En introduisant dans les forêts du Québec des arbres venus d’ailleurs, vous voulez procéder à ce qu’on appelle de la migration assistée. N’est-ce pas risqué ?

Oui et non. Si on va chercher des espèces qui, de toute façon, vont s’implanter naturellement au Québec à moyen terme, c’est une sorte de placement sûr dans notre portefeuille, car la remontée des espèces vers le nord est très bien documentée. Par contre, on n’irait pas chercher des espèces en Asie ou en Europe !

Comment sont reçues vos idées ?

Le gouvernement et les industriels sont assez conservateurs et ont un peu peur de cette approche.

Là où les gens ont connu des catastrophes, les choses bougent. Par exemple, depuis l’apparition de l’agrile du frêne, les gestionnaires de forêts urbaines sont beaucoup plus soucieux de biodiversité. Mon approche suscite aussi un vif intérêt en Belgique, où les forêts sont en crise à cause de la sécheresse, et j’ai des travaux en cours avec des gestionnaires d’une grande forêt privée en Ontario. Mais faudra-t-il que nos érables à sucre soient décimés pour qu’on se décide à agir au Québec aussi ?

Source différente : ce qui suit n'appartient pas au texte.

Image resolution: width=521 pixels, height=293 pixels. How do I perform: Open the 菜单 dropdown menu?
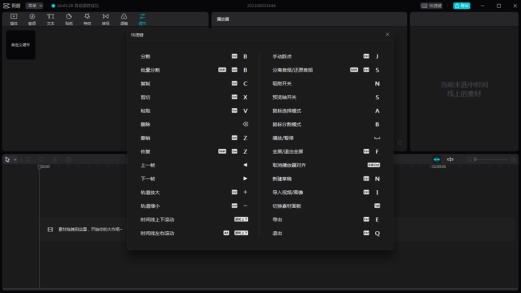[35, 5]
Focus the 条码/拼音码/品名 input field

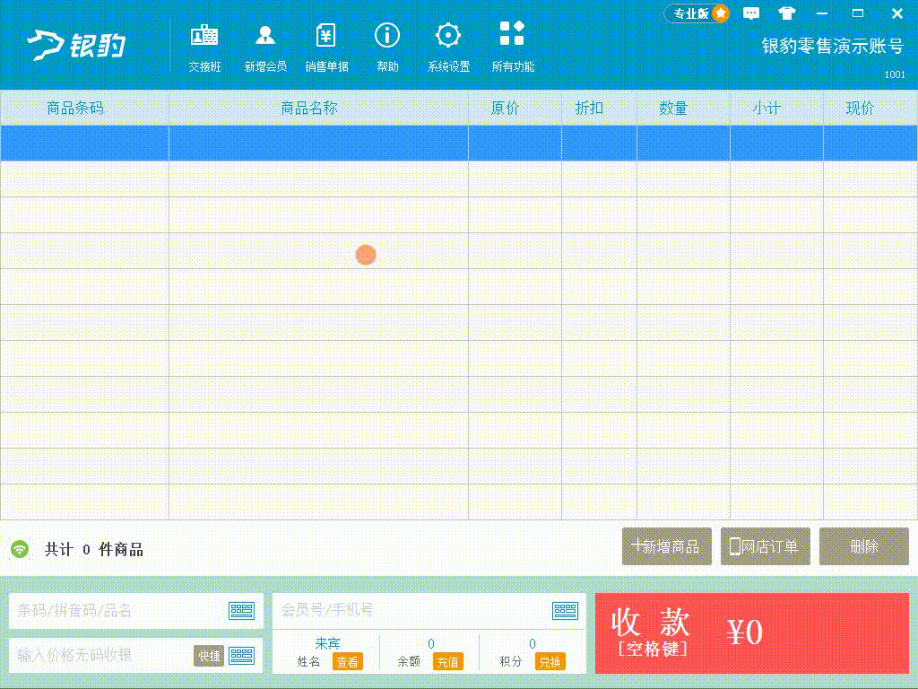[117, 611]
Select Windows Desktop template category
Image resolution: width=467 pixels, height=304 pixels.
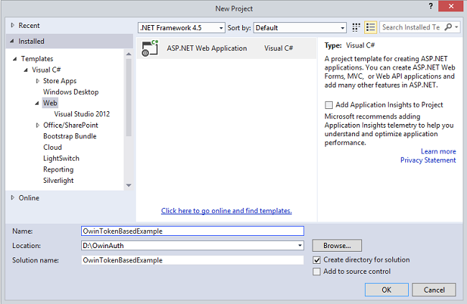tap(70, 92)
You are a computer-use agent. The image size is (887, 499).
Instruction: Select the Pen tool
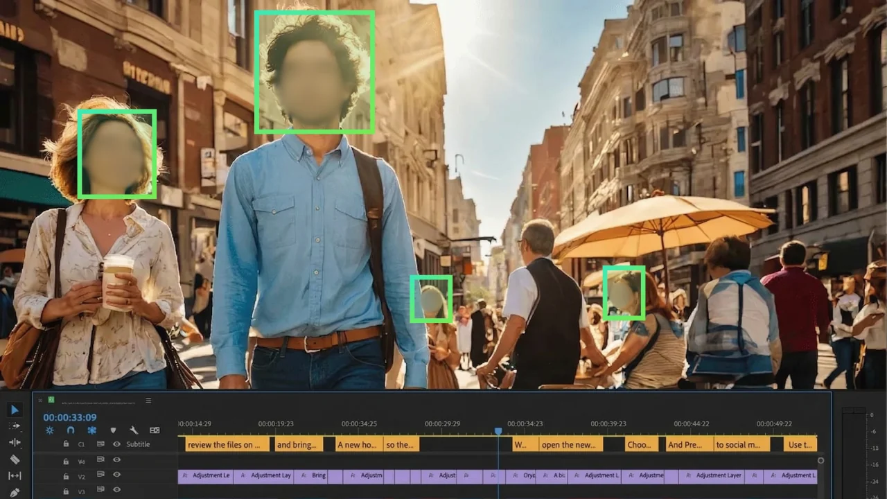[x=15, y=492]
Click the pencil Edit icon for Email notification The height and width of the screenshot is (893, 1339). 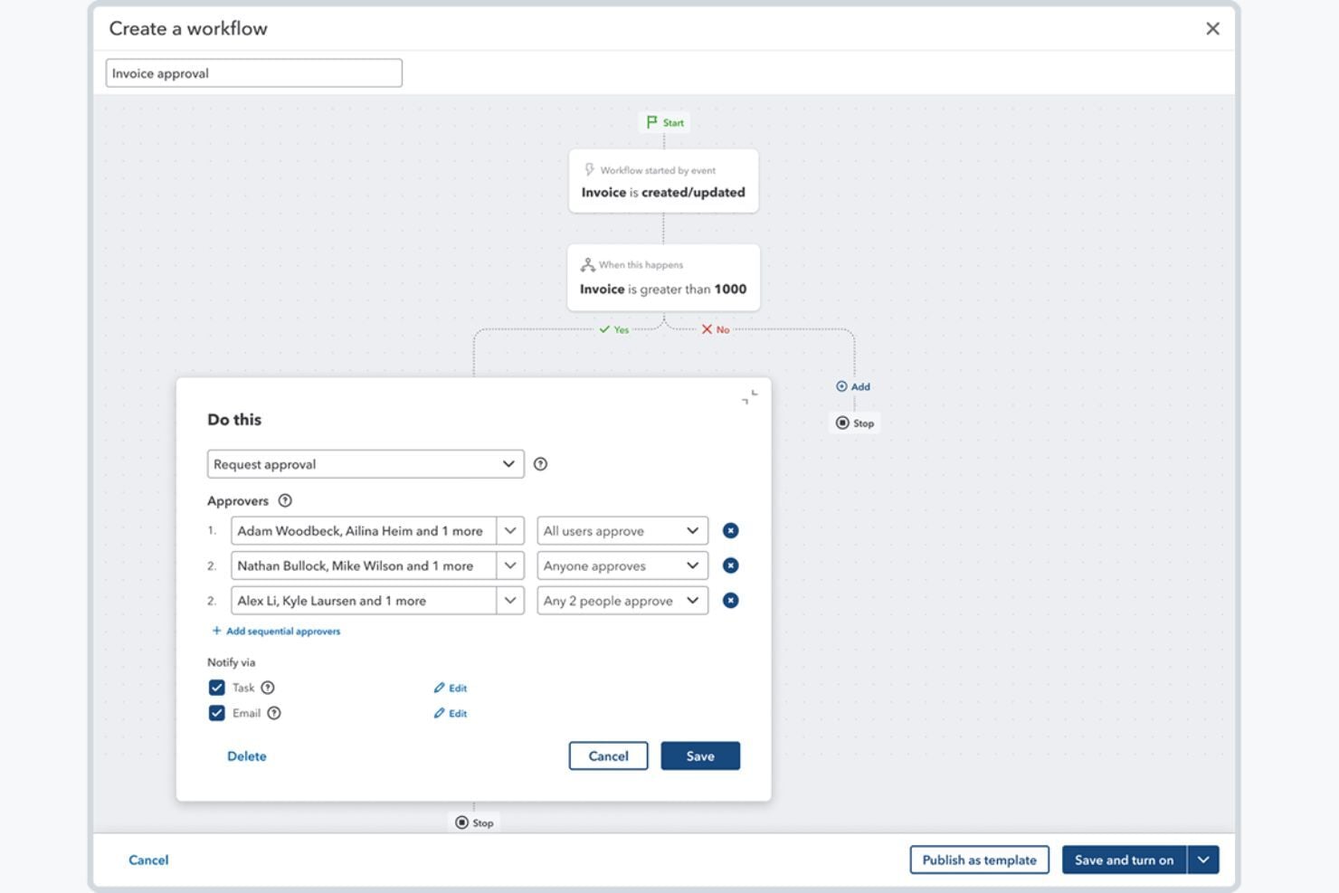click(439, 713)
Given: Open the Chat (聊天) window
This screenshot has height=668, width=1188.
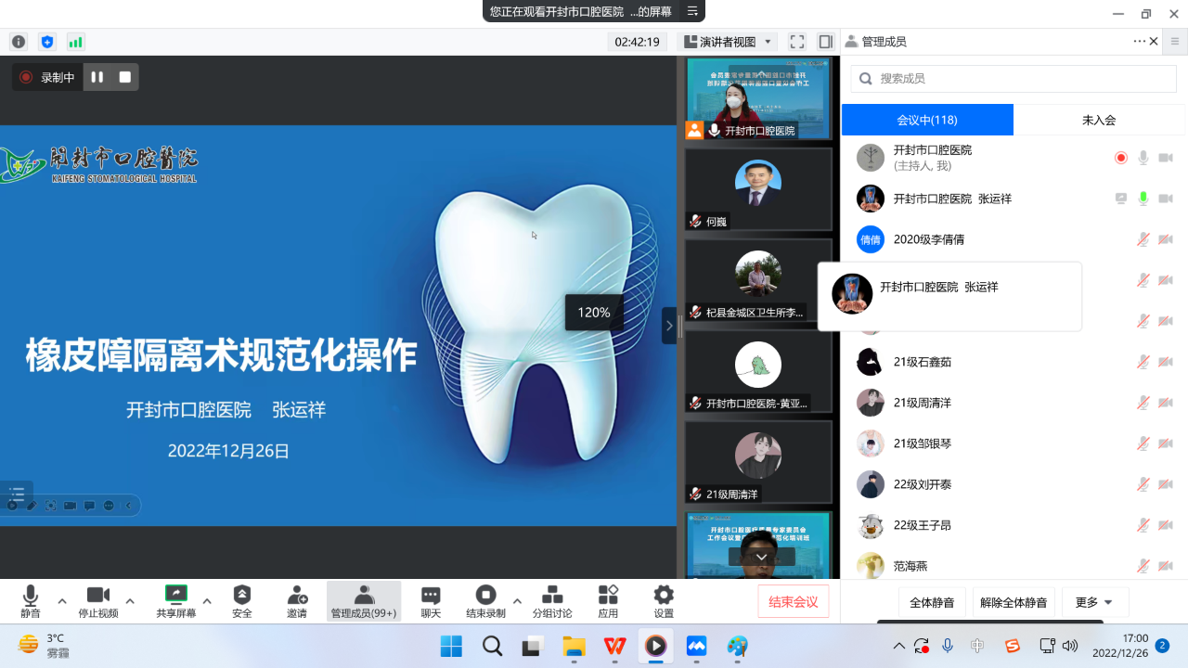Looking at the screenshot, I should pyautogui.click(x=430, y=600).
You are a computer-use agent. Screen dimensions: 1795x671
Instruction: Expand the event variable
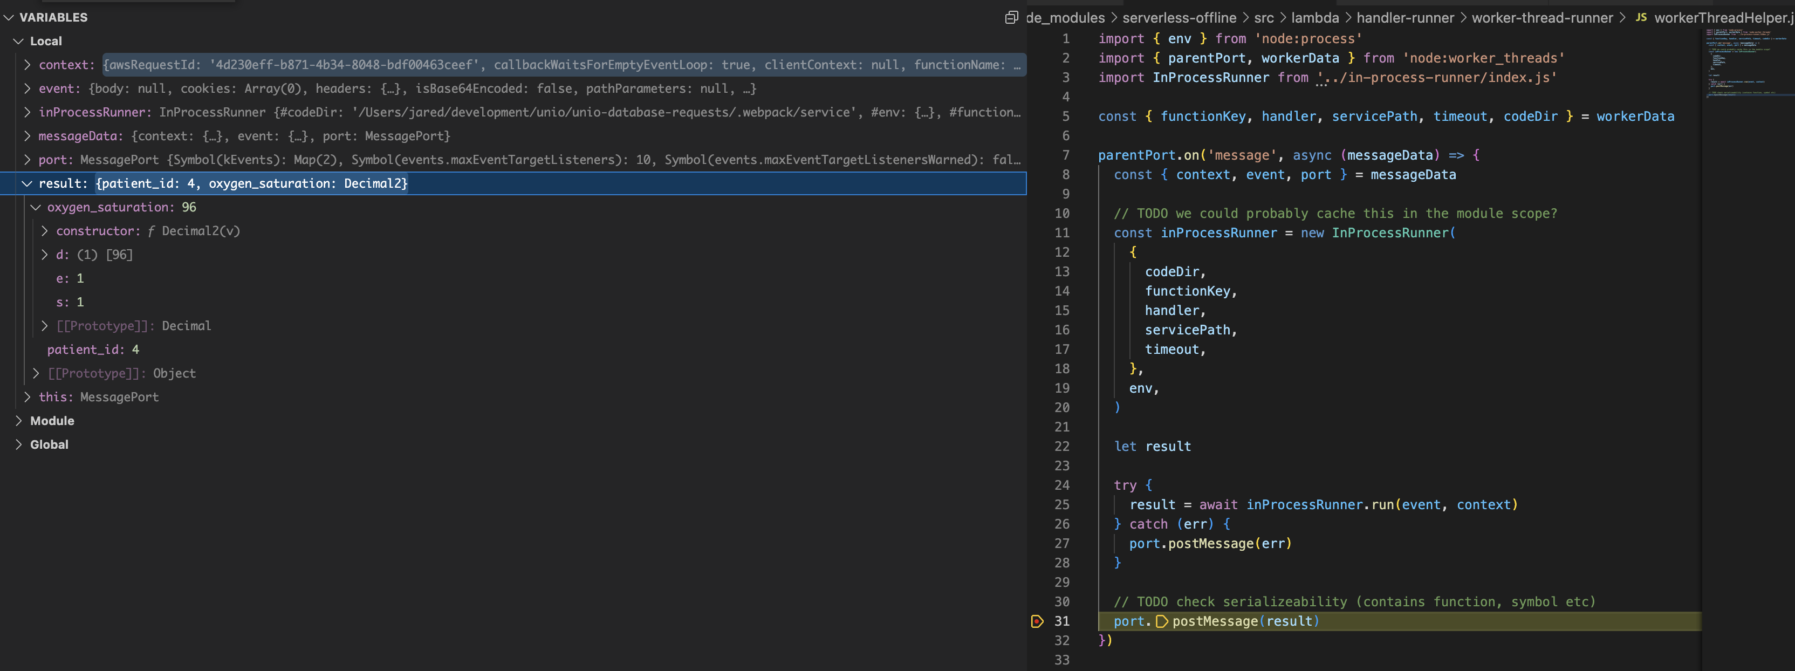(x=28, y=88)
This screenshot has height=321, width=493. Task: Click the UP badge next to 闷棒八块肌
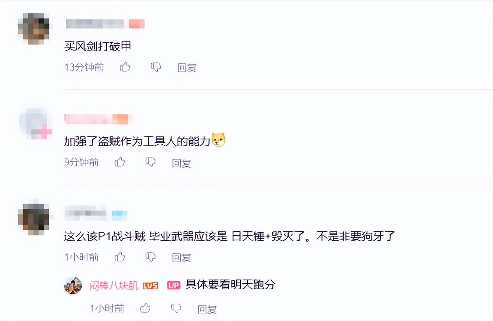coord(174,286)
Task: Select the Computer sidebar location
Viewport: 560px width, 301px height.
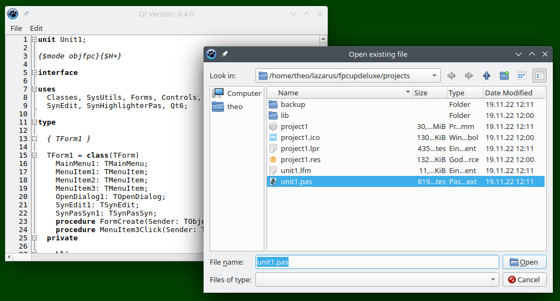Action: point(237,93)
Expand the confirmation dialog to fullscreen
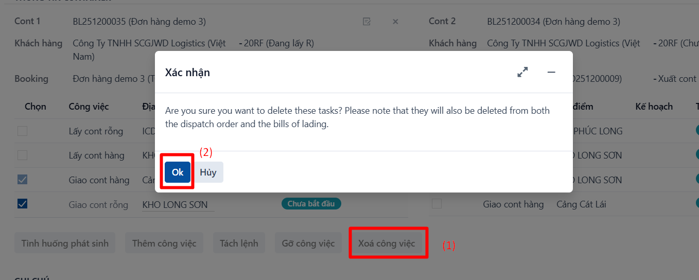The width and height of the screenshot is (699, 280). (522, 73)
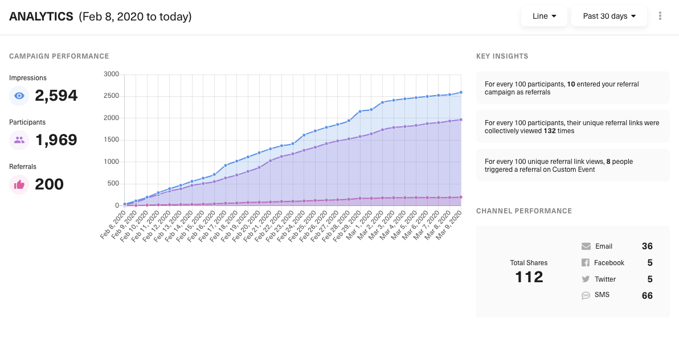Click the Total Shares 112 figure

click(529, 277)
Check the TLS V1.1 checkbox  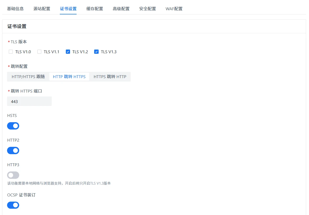(39, 52)
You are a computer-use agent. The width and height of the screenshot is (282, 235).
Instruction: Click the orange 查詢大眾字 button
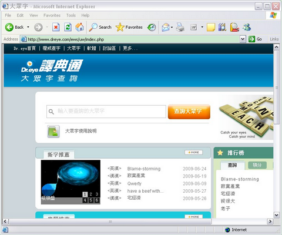pos(189,112)
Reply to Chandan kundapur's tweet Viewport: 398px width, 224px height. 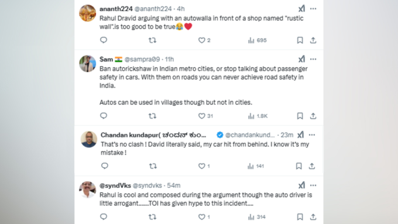[105, 166]
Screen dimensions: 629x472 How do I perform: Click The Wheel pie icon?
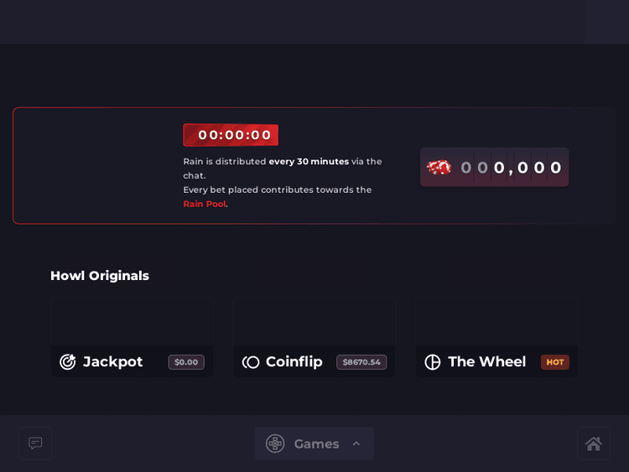coord(433,362)

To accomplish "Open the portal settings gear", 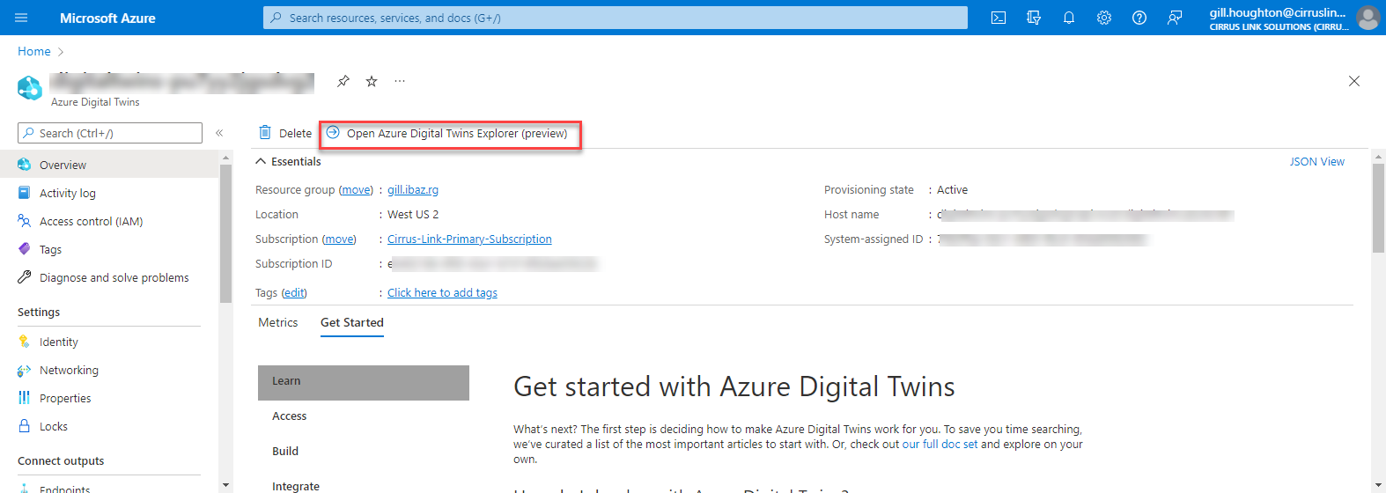I will tap(1104, 18).
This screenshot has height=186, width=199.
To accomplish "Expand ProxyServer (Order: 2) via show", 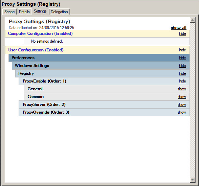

À partir des stocks forestiers et de notre catégorisation des espèces selon leurs fonctions, on est en train de construire un modèle virtuel des forêts du sud du Québec. On va ensuite l’utiliser pour simuler la disparition de l’érable à sucre, pour voir où et comment on devrait agir en priorité afin de réduire les risques et conséquences d’une telle catastrophe.